We consider the set of predictors from which we select.
Let $(X, \mathcal{X} , \mu )$ and $f: X \to Y$ be probabilistic data-generation model. A hypothesis class $\mathcal{H} \subset (X \to Y)$ is a subset of measurable functions. For a dataset $D \in (X \times Y)^n$, a restricted empirical error minimizer of $\mathcal{H} $ is a hypothesis $h \in \mathcal{H} $ with minimal (among elements of $\mathcal{H} $) empirical error on $D$.
Many authorities call the hypothesis class a inductive bias and speak of “biasing” the “learning algorithm”. Since one specifies the hypothesis class prior to the data it often said to “encode prior knowledge about the problem to be learned.”
Some hypothesis classes are better than others. For example, a hypothesis class that includes the correct labeling function seems preferable to a class that does not.

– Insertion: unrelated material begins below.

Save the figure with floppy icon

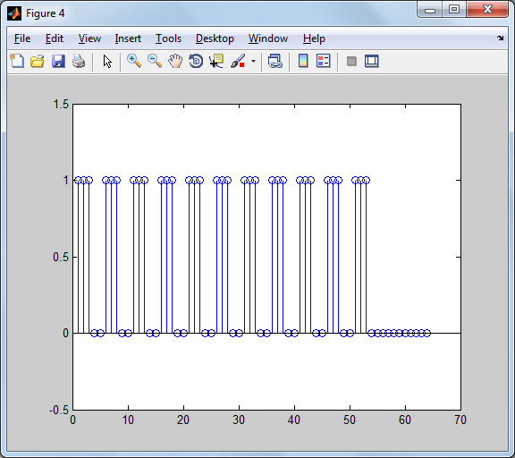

We formulate a weaker condition that captures
the case when $f \in \mathcal{H} $.
A hypothesis class $\mathcal{H} $ is
realizable if there exists
$h^{\star} \in \mathcal{H} $ with
\[
\mu (\Set{x \in X}{h^\star(x) \neq f(x)}) = 0.\%
\]
First, there exists $h^\star$ so that
\[
\mu ^n(\Set*{x \in X^n}{\num{\Set*{i \in [n]}{h^\star(x_i) \neq
f(x_i)}} \neq 0}) = 0.
\]
Second, denote by $M_x$ the empirical risk
minimizers of $x \in X^n$.
Then,
\[
\mu ^n(\Set*{x \in X^n}{\forall h \in M_x, \forall i, h(x_i)
= f(x_i)}) = 1.
\]
Roughly speaking, there exists a hypothesis for which the event that it achieves zero empirical risk has probability one. In this event, every hypothesis in the set of empirical risk minimizers must achieve zero empirical risk. This is a consequence of the hypothesis class being realizable.